Even when you are connected to the mains, faults such as power outages sometimes occur; relying on the grid is not a foolproof solution. With today's technology and lower prices, however, greater energy security and self-sufficiency is possible.

Whether you're wanting to design a totally off-grid home, or just want to increase the resilience and self-sufficiency of your power, water, and heating, here's what you need to know.

How to generate your own electricity

One of the most reliable ways to generate your own electricity off grid is with solar power. While it depends on the number and efficiency of the panels installed, as well as the storage capacity of the system, in most cases solar power can provide all the electricity needed for a home.

Yet with all things in life, economic and material considerations can't be ignored; more panels and batteries result in a higher price, and there are limitations to what can be generated in certain conditions (less on cloudy days and nothing at night), but with the right design and planning, these hurdles can be overcome.
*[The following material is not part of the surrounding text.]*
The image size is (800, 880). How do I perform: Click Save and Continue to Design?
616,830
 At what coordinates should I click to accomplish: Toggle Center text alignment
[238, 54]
The number of panels needed depends in part on the peak electricity demand the home presents.
The number of panels needed depends in part on the peak electricity demand the home presents.

There are two main things to consider when choosing a solar system: the peak generation capacity (or how much power you need all at once) and how your power use is spread through time.

While it varies by brand and model, the average solar panel can generate around 250 watts in full sun conditions, which could power five 50 watt light bulbs at the same time. But most homes have more than five lightbulbs to power, so more panels will be necessary. Systems often start around 4 kilowatts (kW) (4000 watts) but as long as there's enough room for more panels, they can scale up to whatever output is required.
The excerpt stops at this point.